Bronto has presented an analysis of how ready modern telemetry tools are for working with AI agents, using the AWS DevOps Agent as a case study. The research highlights the need to move beyond simple log collection toward creating a specialized telemetry layer capable of providing structured context for autonomous systems.



What Happened
Bronto published an analysis stating that effective operation of the AWS DevOps Agent requires new data transmission standards. The focus is on creating a telemetry layer that ensures trust in results, allows for preliminary data exploration before executing queries, and provides full context for responses. This is necessary to realize the concept of autonomous SRE (Site Reliability Engineering), where an agent must independently correlate data from CloudWatch, Splunk, and GitHub to investigate incidents.
Context
Classical monitoring based on raw metrics and logs is insufficient for the reliable operation of autonomous agents. For full automated troubleshooting, AI agents require not just a dataset, but high-level information suitable for processing by Large Language Models (LLMs) without loss of accuracy. This creates a new demand for so-called "agentic observability."
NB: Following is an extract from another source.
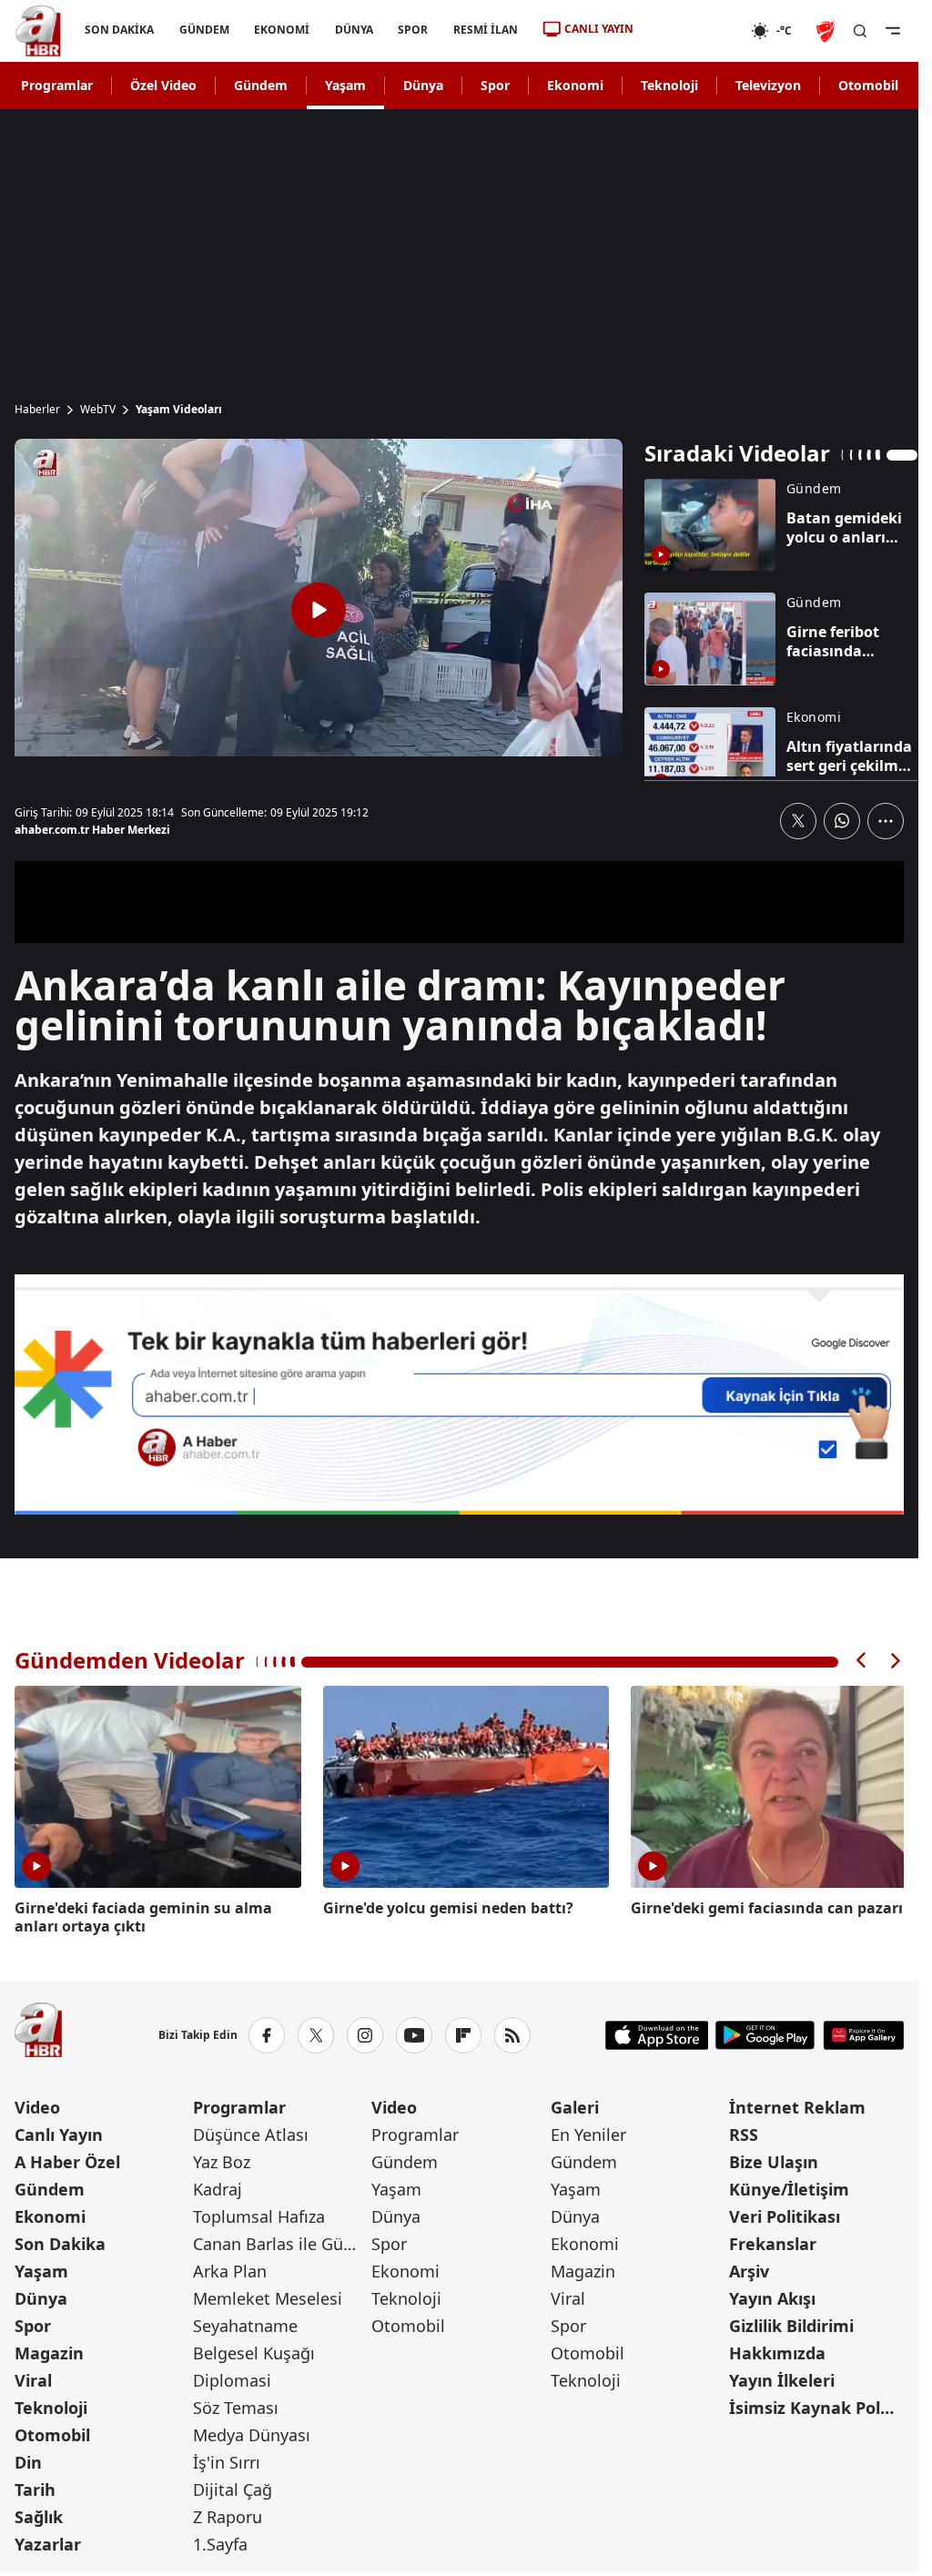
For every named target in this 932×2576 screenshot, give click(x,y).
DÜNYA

Why It Matters for the Industry
The industry faces the need to transform telemetry tools from providers of raw data into providers of structured context. In the coming months, standardization of agentic observability approaches is expected, along with the emergence of specialized SDKs and APIs (telemetry-as-context) optimized for working with LLM agents within DevOps processes.
Why It Matters for Users
Engineers and DevOps specialists should shift their focus from simple metric collection to data readiness—ensuring data is understandable to AI agents. Understanding how modern agents operate in DevOps will allow for more effective infrastructure preparation for deep automation and the transition to autonomous incident management models.